Bildung ist essenziell für Fortschritt. Nelson Mandela sagte einmal: "Bildung ist das beste Instrument, das man zur Veränderung der Welt einsetzen kann.“ Langfristig soll das Zentrum auch Ausbildungsstätte für sportlich talentierte Jugendliche werden, die eine Karriere im Profisport anstreben. Damit kann und soll Sport auch ein wirtschaftlicher Ausweg für einige privilegierte Kinder werden – mit weiterreichenden positiven Konsequenzen für ihr Leben, das ihrer Familien und für die Region.
Ein weiterer sportlicher Baustein der TLPF: Das „Friedensrennen“, ein 10-Kilometer-Distanzlauf, das seit 2001 jährlich in Kenia stattfindet. Nicht nur Elite-Langstreckenläufer sind geladen, sondern auch Krieger rivalisierender afrikanischer Stämme. Wie darf man sich die Rennen vorstellen?
Lassen Sie mich erzählen, wie es dazu kam: 2003 wurde ich als Gastläufer zu einem Friedensrennen nach Bali, Indonesien geladen. Damals herrschten politische Unruhen im Land. Die Regierung wollte mit dem Lauf wieder Vertrauen für Land und Leute schaffen. Mich ergriff die aufkommende positive Dynamik während des Laufs, die Energie und die Freude der Menschen: Muslime, Buddhisten, Christen – alle kamen miteinander aus. Ich beschloss ein Peace Race für mein Heimatregion Pokot, Kenia auszurichten.

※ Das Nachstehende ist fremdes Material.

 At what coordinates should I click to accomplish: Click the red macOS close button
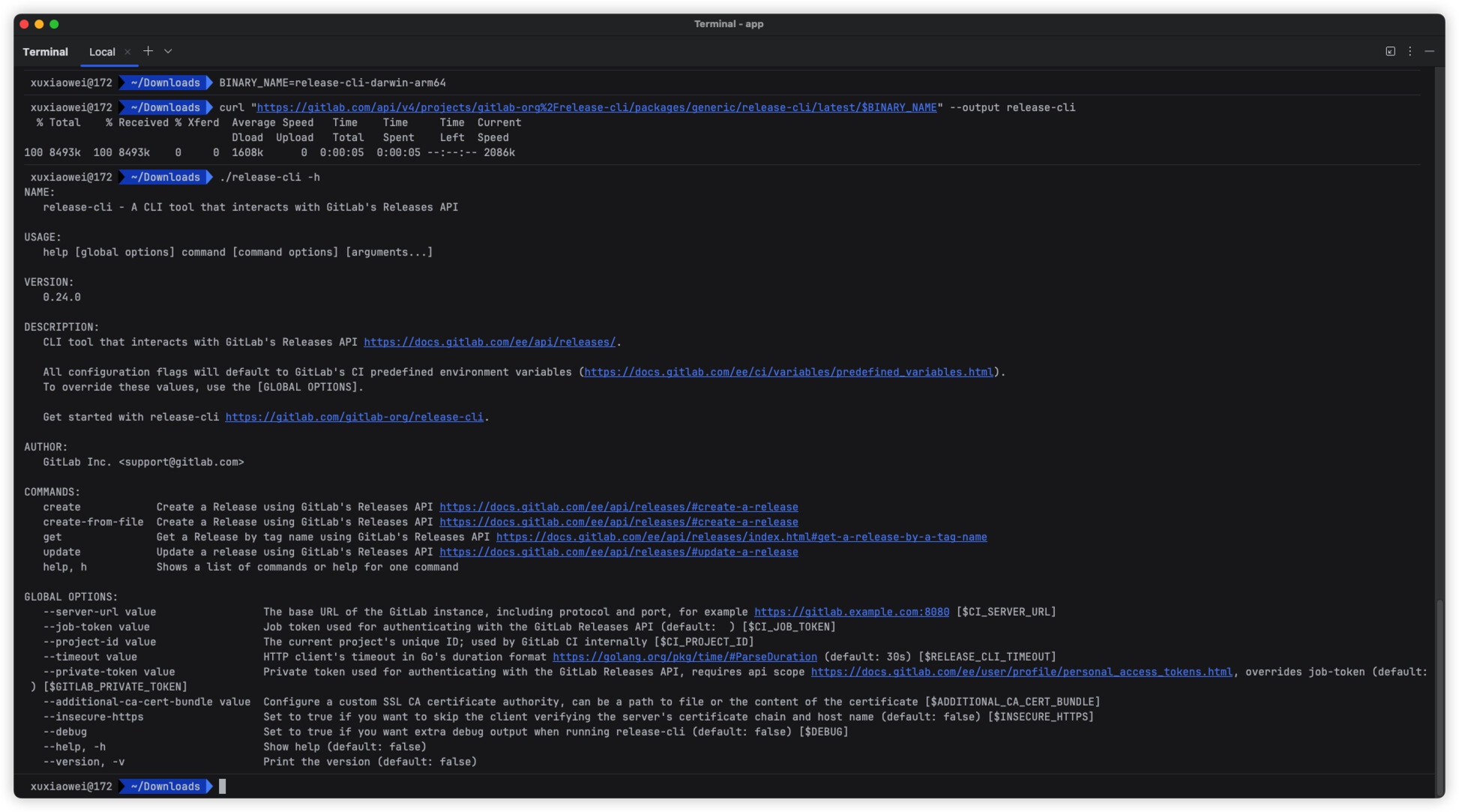click(24, 24)
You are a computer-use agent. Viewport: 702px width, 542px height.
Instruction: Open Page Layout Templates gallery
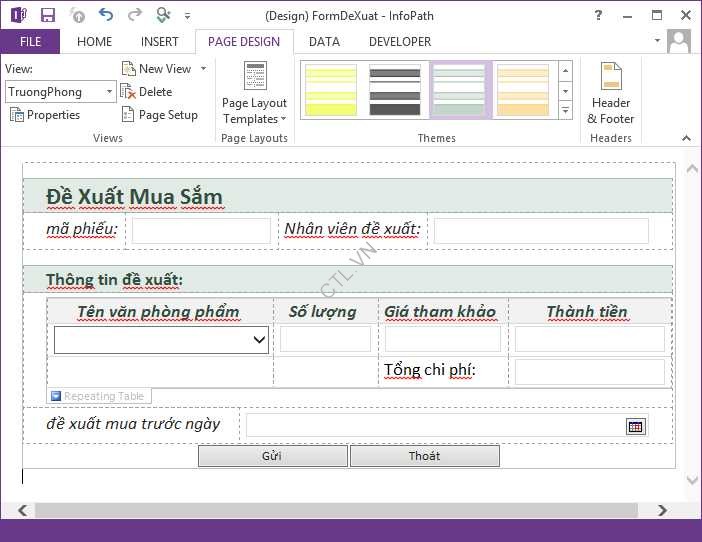pyautogui.click(x=254, y=94)
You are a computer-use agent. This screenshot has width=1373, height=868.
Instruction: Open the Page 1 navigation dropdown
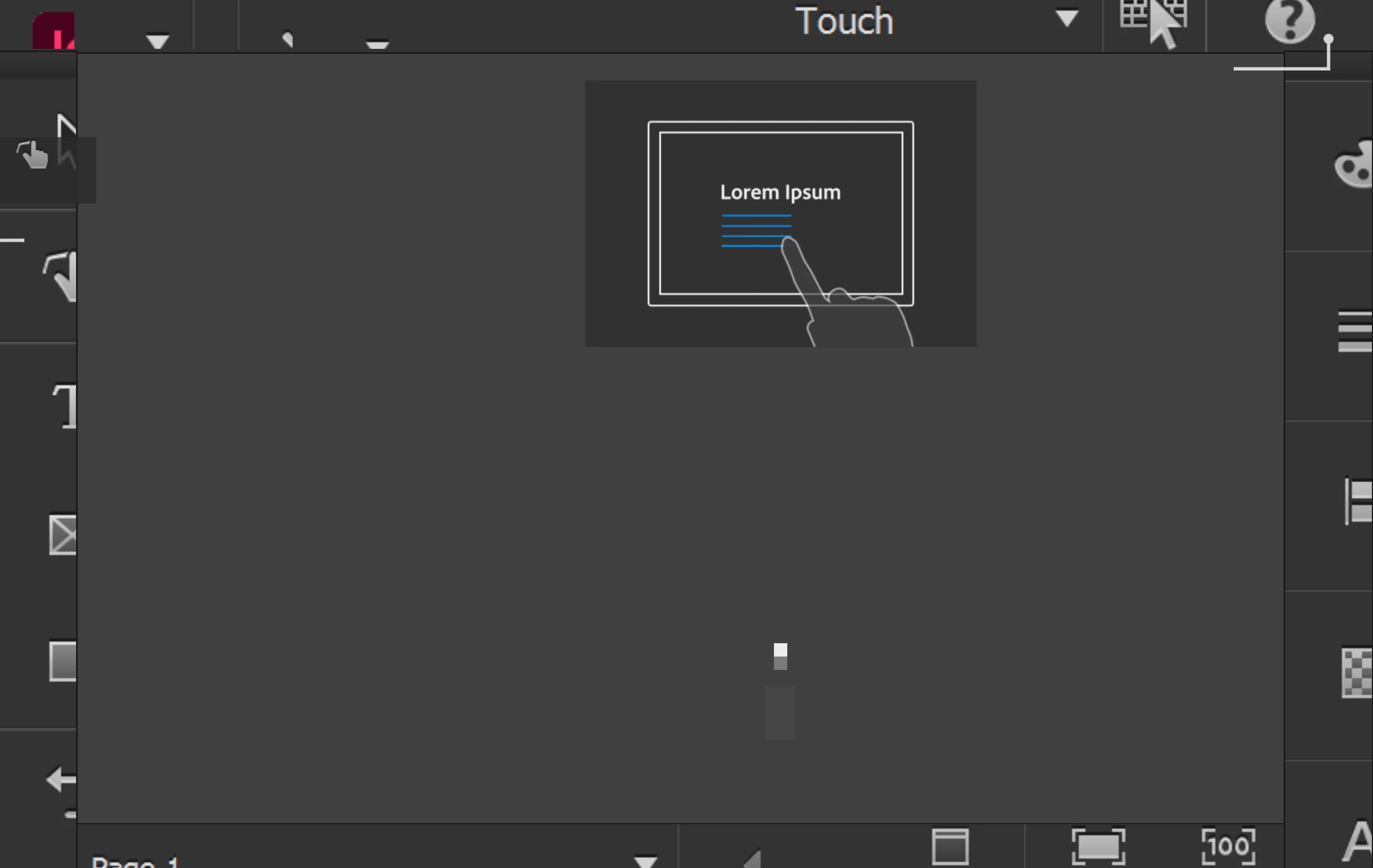coord(646,861)
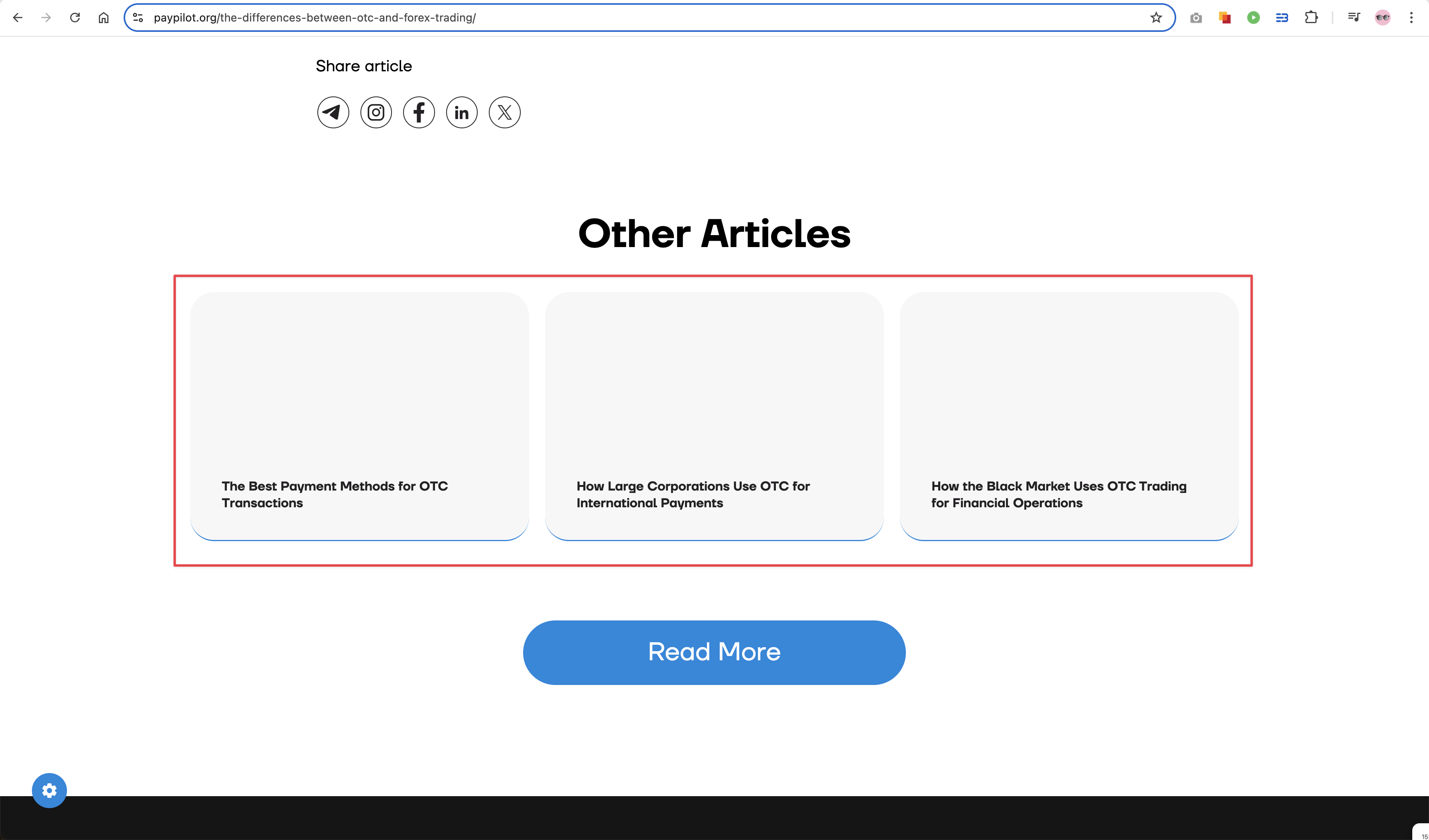Go back to previous page
The image size is (1429, 840).
pos(18,18)
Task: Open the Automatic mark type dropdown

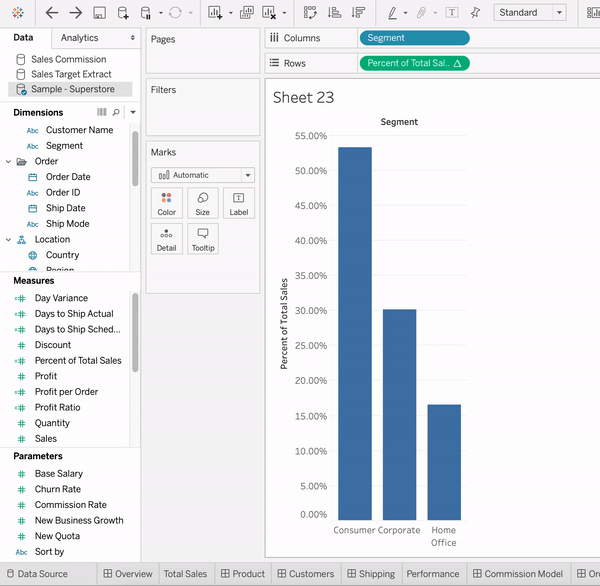Action: click(203, 175)
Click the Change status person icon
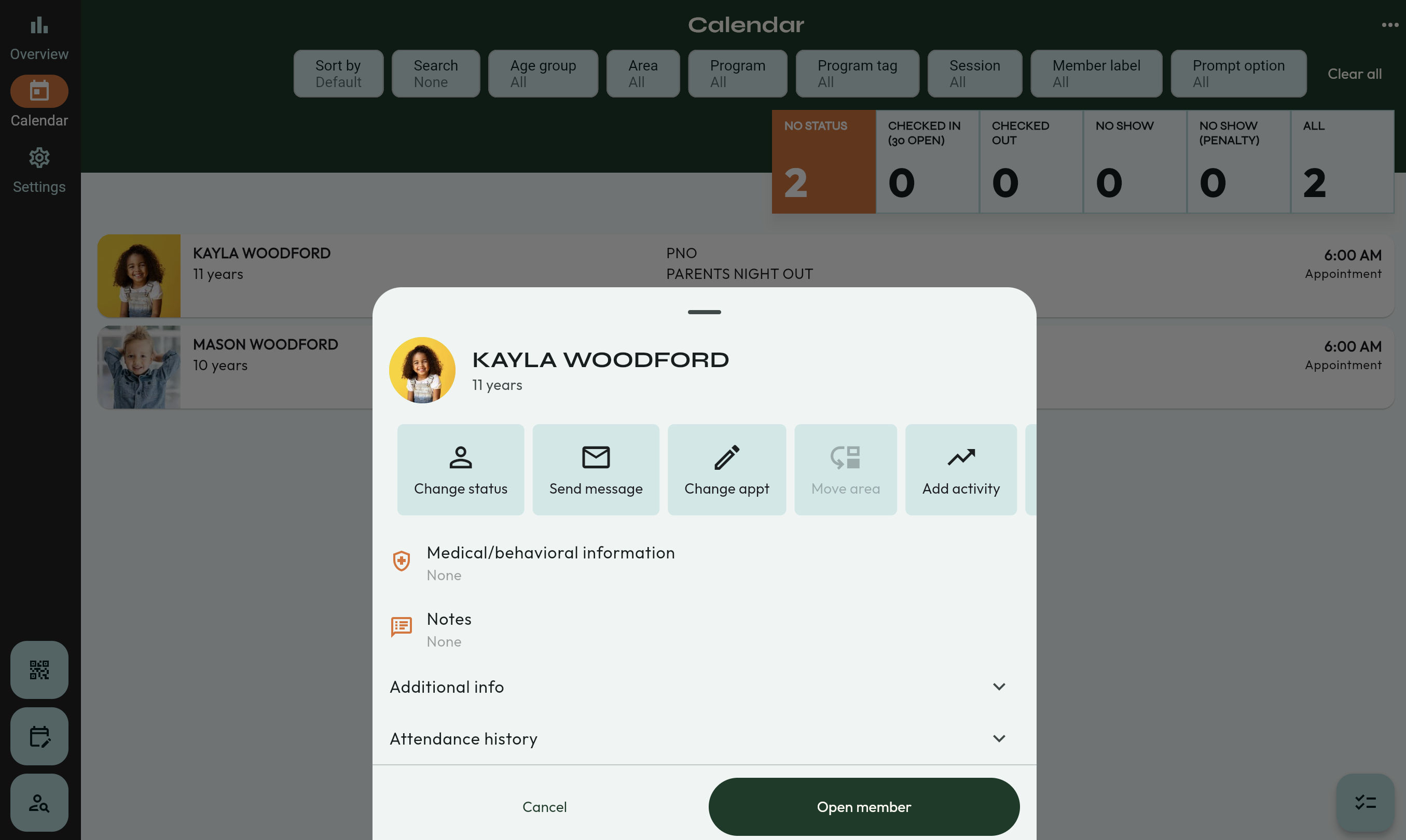The width and height of the screenshot is (1406, 840). 460,457
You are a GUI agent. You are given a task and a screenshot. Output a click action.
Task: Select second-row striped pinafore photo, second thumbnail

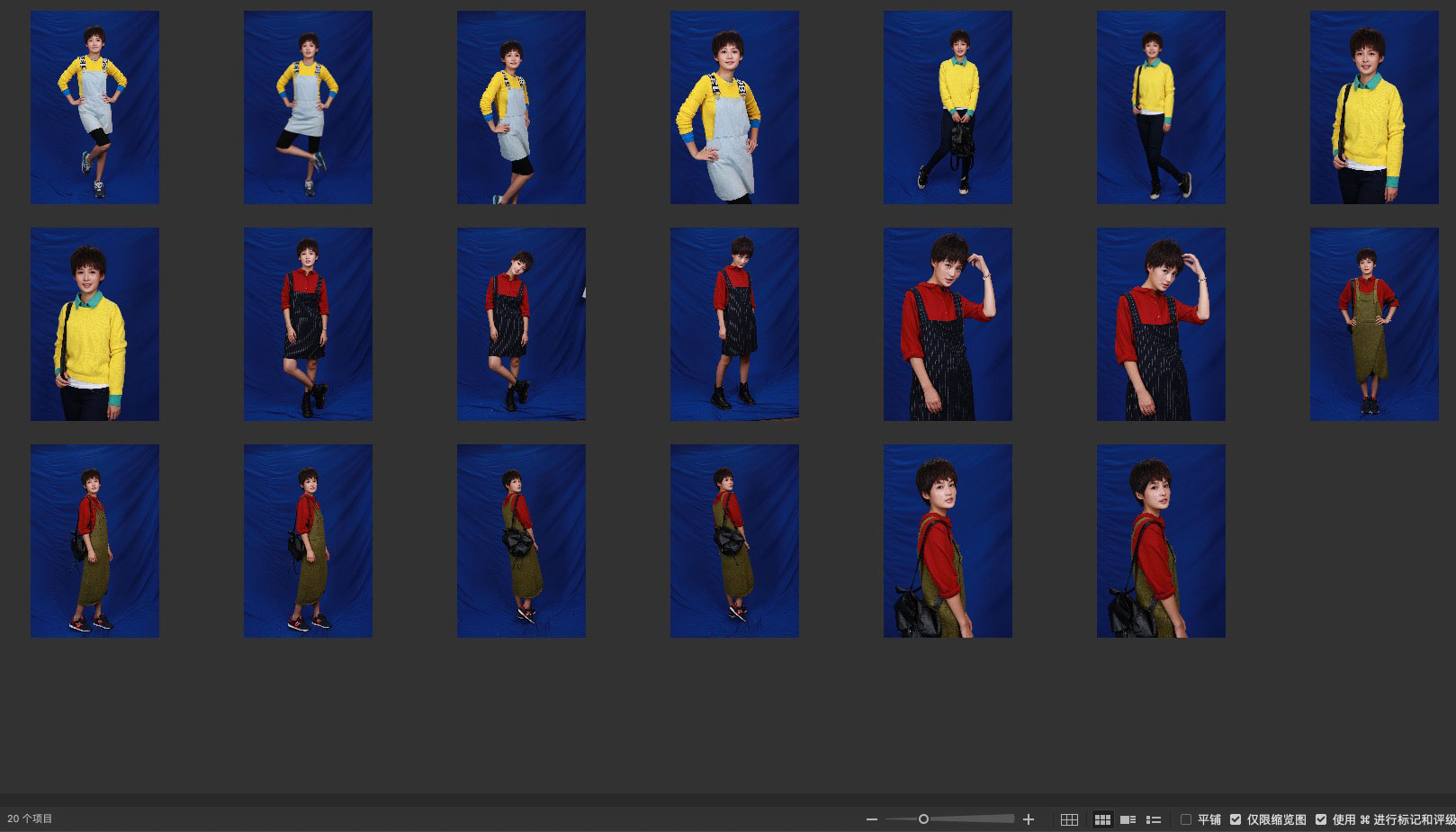click(x=308, y=324)
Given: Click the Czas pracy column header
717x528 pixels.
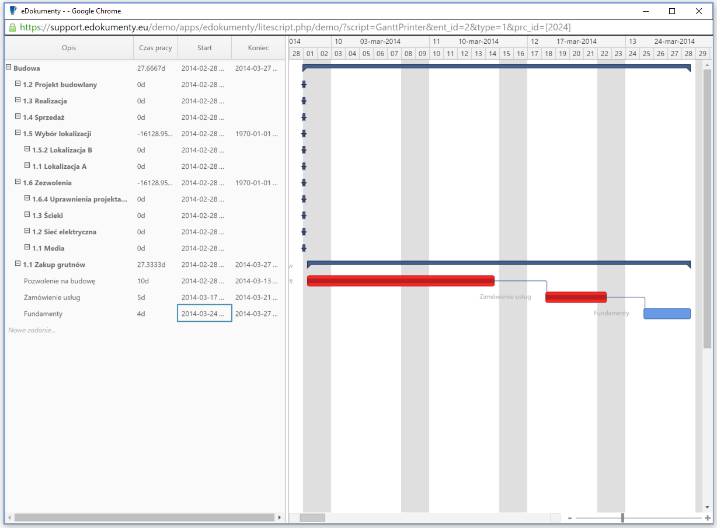Looking at the screenshot, I should (x=154, y=47).
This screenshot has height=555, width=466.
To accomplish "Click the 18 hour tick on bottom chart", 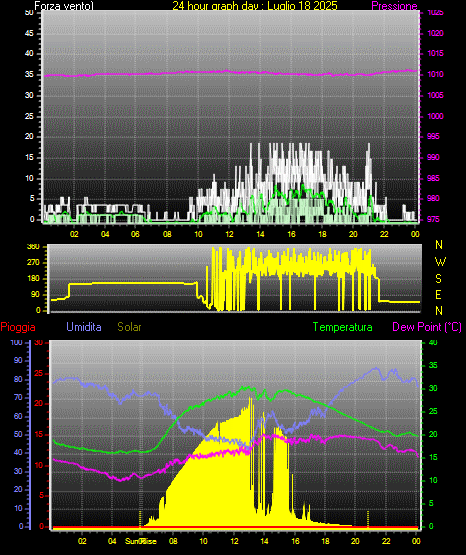I will 325,541.
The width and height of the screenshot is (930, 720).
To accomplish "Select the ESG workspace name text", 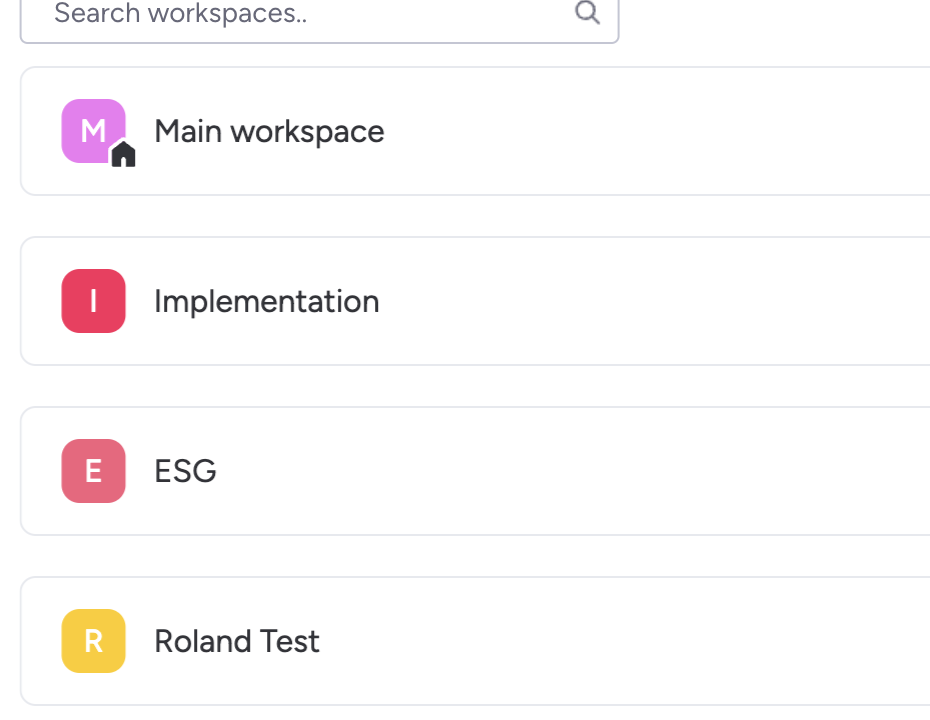I will click(186, 471).
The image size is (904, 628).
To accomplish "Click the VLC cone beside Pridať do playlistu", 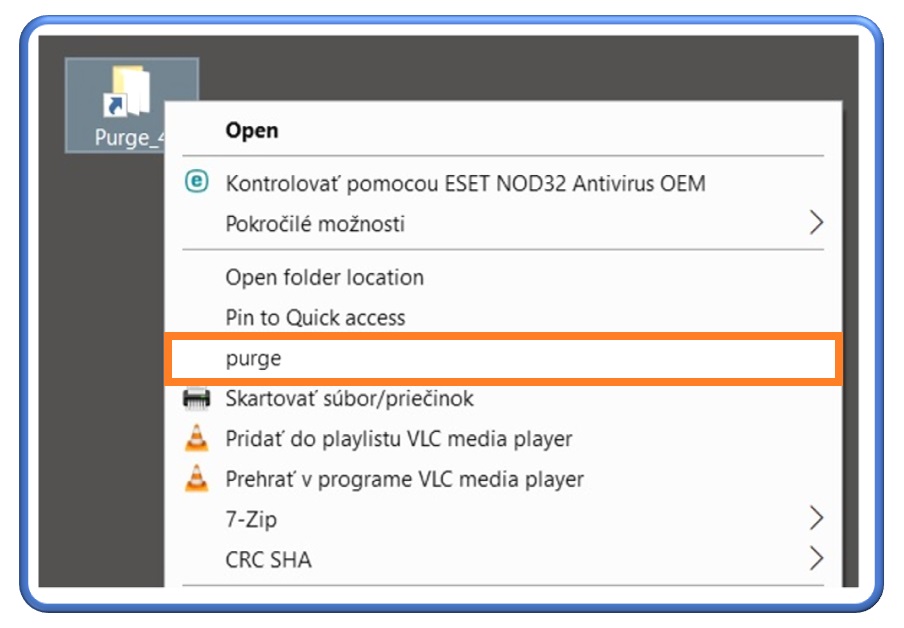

Noch im Herbst 2003 fand das erste Tegla-Loroupe-Friedensrennen in Kapenguria, Pokot statt. In meinem Landesgebiet ist Viehhaltung für viele afrikanischen Stämme die Lebensgrundlage. Tiere, Weideland, Wasser und alternative Perspektiven sind jedoch knapp. Die Folge: Bewaffnete Hirten, Viehraub und harte Kämpfe unter den Stämmen der Region. Ich sah den Sport als friedenstiftende und wirtschaftliche Perspektive.
Die Stimmung, die beim Rennen aufkam, ähnelte der in Indonesien: Krieger feindlicher Stämme liefen gemeinsam, begannen sich gegenseitig anzufeuern – und im Ziel zu umarmen. Menschen, die sich bis dahin nur auf Schlachtfeldern trafen, redeten miteinander und lernten sich schätzen.
Welche Veränderungen stellten sich in der Region durch die Peace Races ein?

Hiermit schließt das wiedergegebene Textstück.